Ide awal pembangunan PLTMH berawal dari seringnya ibu dua putri ini bersama suaminya berkeliling ke desa-desa dan melihat sumber air yang melimpah, namum belum ada kabel distribusi listrik di lokasi tersebut. Kemudian ide tersebut didiskusikan dengan Kepala Desa setempat kemungkinan untuk membangun pembangkit listrik dengan memanfaatkan aliran sungai untuk menghasilkan listrik dari sebuah turbin

Alumni IPB jurusan teknik agrikultur tahun 1983 itu kemudian membangun IBEKA, lembaga yang membantu masyarakat perdesaan untuk hidup lebih baik dari segi sosial dan ekonomi serta politik. Beliau pernah jadi LEAD fellow, Ashoka Fellow, dan Eissenhower Fellow.

Di sela kesibukannya, Tri menyempatkan diri untuk berbagi pemikirannya mengenai social entrepreneurship dengan SWA. Berikut wawancara reporter Rangga Wiraspati

Apa beda social enterprise dengan perusahaan pada umumnya?
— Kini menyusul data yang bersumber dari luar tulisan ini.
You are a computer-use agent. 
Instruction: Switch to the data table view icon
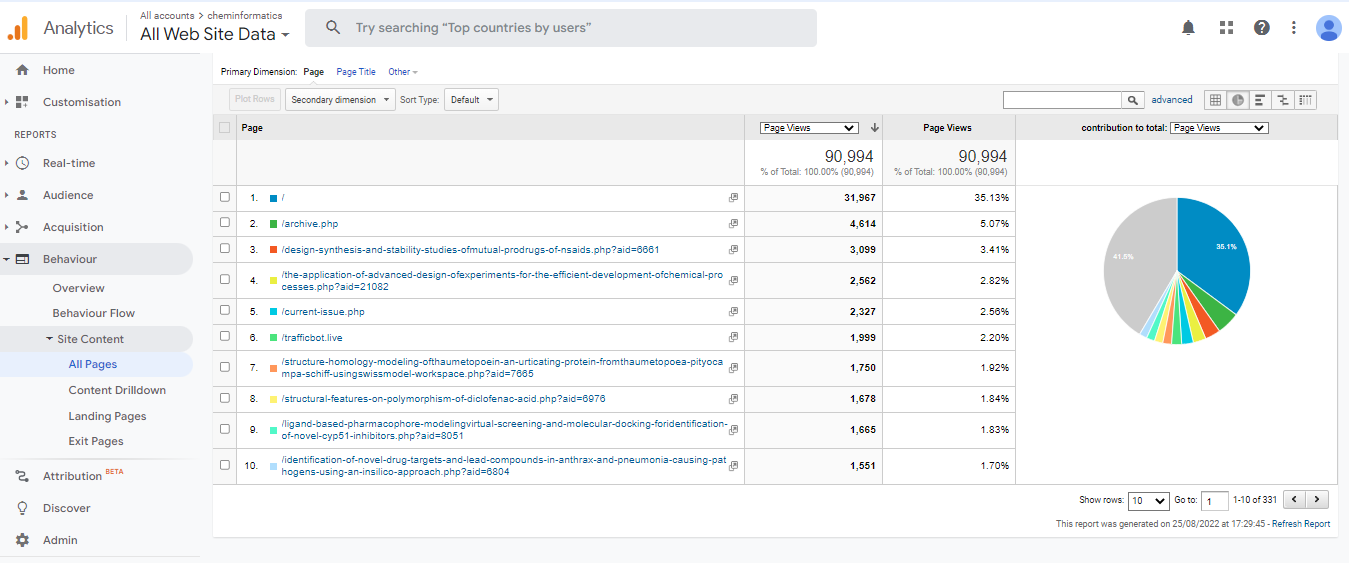pyautogui.click(x=1215, y=100)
Apa pula beda social entrepreneur dengan pengusaha pada umumnya?

Jelas, pelaku social enterprise pasti social entrepreneur, aktivitas yang dilakukan adalah social business. Bagi pelaku bisnis umum dan perusahaan pada umumnya aktivitas yang dilakukan adalah bisnis komersial. Jika berbicara mengenai social business, kita harus memahami bahwa aktivitas yang dilakukan adalah bisnis dan development (pemberdayaan). Jadi, social entrepreneur melakukan kegiatan bisnis sekaligus merespon masalah-masalah sosial di sekitarnya.
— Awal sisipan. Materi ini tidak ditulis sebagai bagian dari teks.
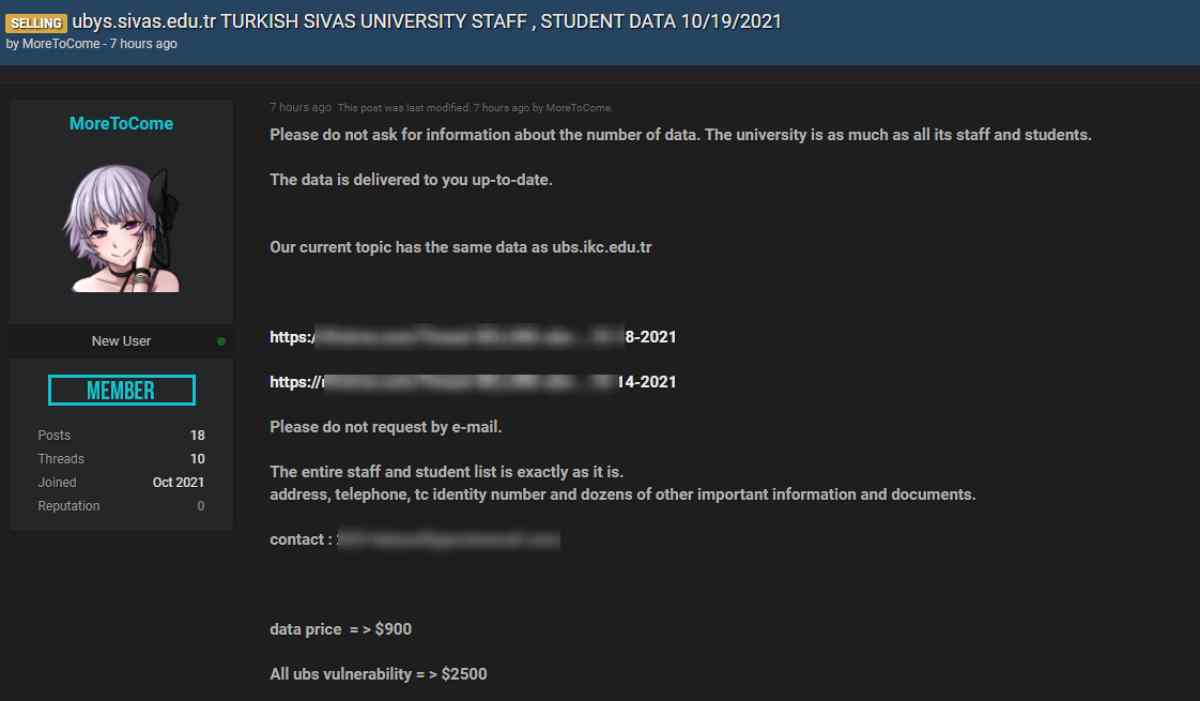Click the All ubs vulnerability $2500 line
Image resolution: width=1200 pixels, height=701 pixels.
378,674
Yang diutamakan dari social business adalah benefit (manfaat) sosial, bukan semata mencari uang dan keuntungan. Dalam pengertian saya, social business is business beyond money and profit. Pada bisnis komersial biasa ada ukuran-ukuran keberhasilan pasti seperti profit (laba) dan IRR (Internal Rate of Return). Pada social business ukuran-ukuran tersebut tidak berlaku, karena pada social business ukuran keberhasilannya adalah kemampuan bisnis itu untuk menjawab tantangan-tantangan sosial yang ada di masyarakat dan manfaat sosial yang diberikan oleh bisnis tersebut.

Tentunya social business juga membutuhkan laba agar bisnis dapat survive. Social business merupakan kegiatan yang dilakukan berdasarkan keyakinan bahwa bisnis dapat memberikan kontribusi pada penyelesaian masalah-masalah sosial di masyarakat. Pendekatan pembangunan pada social business bersifat bottom-up, artinya berbasis masyarakat.
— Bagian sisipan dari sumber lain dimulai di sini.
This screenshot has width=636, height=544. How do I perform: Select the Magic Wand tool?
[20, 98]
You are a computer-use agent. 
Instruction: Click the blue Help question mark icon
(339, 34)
Apa yang harus dilakukan oleh social entrepreneur atau enterprise agar bisnisnya berkesinambungan dan manfaat sosial yang dihasilkan optimal?

Pada social business, laba yang diperoleh pelaku dan institusi tidak diakumulasi (capital accumulation), sedangkan pada bisnis komersil pada umumnya akumulasi modal merupakan syarat mutlak. Pada social business, keuntungan dari modal yang ditanamkan akan dialokasikan untuk peningkatan pelayanan terhadap masyarakat binaan. Social entrepreneur tidak akan menimbun keuntungan, tetapi ia akan mencari cara untuk memberikan pelayanan yang lebih baik, apakah itu melalui pembuatan program baru, atau kebijakan-kebijakan yang berfokus pada masyarakat. Seorang social entrepreneur harus mengerti bahwa hidup merupakan persoalan berbagi, karena ia sadar bahwa kompleksitas permasalahan sosial terjadi karena banyak orang yang melakukan akumulasi modal.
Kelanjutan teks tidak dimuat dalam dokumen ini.